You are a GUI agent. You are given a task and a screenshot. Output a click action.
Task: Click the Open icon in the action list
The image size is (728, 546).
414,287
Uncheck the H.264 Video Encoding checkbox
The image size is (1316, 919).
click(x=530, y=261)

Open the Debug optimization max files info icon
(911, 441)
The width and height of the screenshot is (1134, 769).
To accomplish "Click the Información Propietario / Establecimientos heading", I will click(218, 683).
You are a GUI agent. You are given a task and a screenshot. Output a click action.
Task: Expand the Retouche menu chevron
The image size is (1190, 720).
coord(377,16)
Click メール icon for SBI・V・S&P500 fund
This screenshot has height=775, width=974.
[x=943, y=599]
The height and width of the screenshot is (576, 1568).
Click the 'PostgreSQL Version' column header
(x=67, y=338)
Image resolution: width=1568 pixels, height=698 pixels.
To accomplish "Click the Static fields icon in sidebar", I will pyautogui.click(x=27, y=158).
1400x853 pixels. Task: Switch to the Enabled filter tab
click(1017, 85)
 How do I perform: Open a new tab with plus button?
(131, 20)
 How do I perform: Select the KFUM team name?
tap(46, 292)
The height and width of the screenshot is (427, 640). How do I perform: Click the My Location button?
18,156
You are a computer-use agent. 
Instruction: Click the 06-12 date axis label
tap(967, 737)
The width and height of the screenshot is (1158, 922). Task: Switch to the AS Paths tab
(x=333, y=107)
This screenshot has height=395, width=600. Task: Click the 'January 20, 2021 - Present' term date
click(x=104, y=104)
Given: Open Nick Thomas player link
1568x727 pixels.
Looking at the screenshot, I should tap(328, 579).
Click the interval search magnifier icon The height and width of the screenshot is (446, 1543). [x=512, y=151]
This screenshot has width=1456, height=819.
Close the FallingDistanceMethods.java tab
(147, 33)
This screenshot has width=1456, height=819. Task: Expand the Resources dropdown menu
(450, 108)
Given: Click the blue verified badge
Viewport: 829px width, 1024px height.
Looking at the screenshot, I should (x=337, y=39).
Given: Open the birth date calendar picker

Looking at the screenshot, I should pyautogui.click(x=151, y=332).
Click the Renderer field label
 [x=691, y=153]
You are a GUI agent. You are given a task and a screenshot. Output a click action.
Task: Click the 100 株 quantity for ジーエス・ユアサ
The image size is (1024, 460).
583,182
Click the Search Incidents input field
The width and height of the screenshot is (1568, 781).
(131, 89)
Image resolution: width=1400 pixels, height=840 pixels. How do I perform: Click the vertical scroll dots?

══════════

*Short task*
Can you render every row above as a JSON list of strings, one string per line, with blank lines left out?

*Reply*
[
  "You are a GUI agent. You are given a task and a screenshot. Output a click action.",
  "Task: Click the Open icon in the action list",
  "The image size is (728, 546).",
  "414,287",
  "Uncheck the H.264 Video Encoding checkbox",
  "The image size is (1316, 919).",
  "click(x=530, y=261)",
  "Open the Debug optimization max files info icon",
  "(911, 441)",
  "The width and height of the screenshot is (1134, 769).",
  "To accomplish \"Click the Información Propietario / Establecimientos heading\", I will click(218, 683).",
  "You are a GUI agent. You are given a task and a screenshot. Output a click action.",
  "Task: Expand the Retouche menu chevron",
  "The image size is (1190, 720).",
  "coord(377,16)",
  "Click メール icon for SBI・V・S&P500 fund",
  "This screenshot has height=775, width=974.",
  "[x=943, y=599]",
  "The height and width of the screenshot is (576, 1568).",
  "Click the 'PostgreSQL Version' column header",
  "(x=67, y=338)",
  "Image resolution: width=1568 pixels, height=698 pixels.",
  "To accomplish \"Click the Static fields icon in sidebar\", I will pyautogui.click(x=27, y=158).",
  "1400x853 pixels. Task: Switch to the Enabled filter tab",
  "click(1017, 85)",
  " How do I perform: Open a new tab with plus button?",
  "(131, 20)",
  " How do I perform: Select the KFUM team name?",
  "tap(46, 292)",
  "The height and width of the screenshot is (427, 640). How do I perform: Click the My Location button?",
  "18,156",
  "You are a computer-use agent. ",
  "Instruction: Click the 06-12 date axis label",
  "tap(967, 737)",
  "The width and height of the screenshot is (1158, 922). Task: Switch to the AS Paths tab",
  "(x=333, y=107)",
  "This screenshot has height=395, width=600. Task: Click the 'January 20, 2021 - Present' term date",
  "click(x=104, y=104)",
  "Given: Open Nick Thomas player link",
  "1568x727 pixels.",
  "Looking at the screenshot, I should tap(328, 579).",
  "Click the interval search magnifier icon The height and width of the screenshot is (446, 1543). [x=512, y=151]",
  "This screenshot has width=1456, height=819.",
  "Close the FallingDistanceMethods.java tab",
  "(147, 33)",
  "This screenshot has width=1456, height=819. Task: Expand the Resources dropdown menu",
  "(450, 108)",
  "Given: Click the blue verified badge",
  "Viewport: 829px width, 1024px height.",
  "Looking at the screenshot, I should (x=337, y=39).",
  "Given: Open the birth date calendar picker",
  "Looking at the screenshot, I should pyautogui.click(x=151, y=332).",
  "Click the Renderer field label",
  " [x=691, y=153]",
  "You are a GUI agent. You are given a task and a screenshot. Output a click action.",
  "Task: Click the 100 株 quantity for ジーエス・ユアサ",
  "The image size is (1024, 460).",
  "583,182",
  "Click the Search Incidents input field",
  "The width and height of the screenshot is (1568, 781).",
  "(131, 89)",
  "Image resolution: width=1400 pixels, height=840 pixels. How do I perform: Click the vertical scroll dots?"
]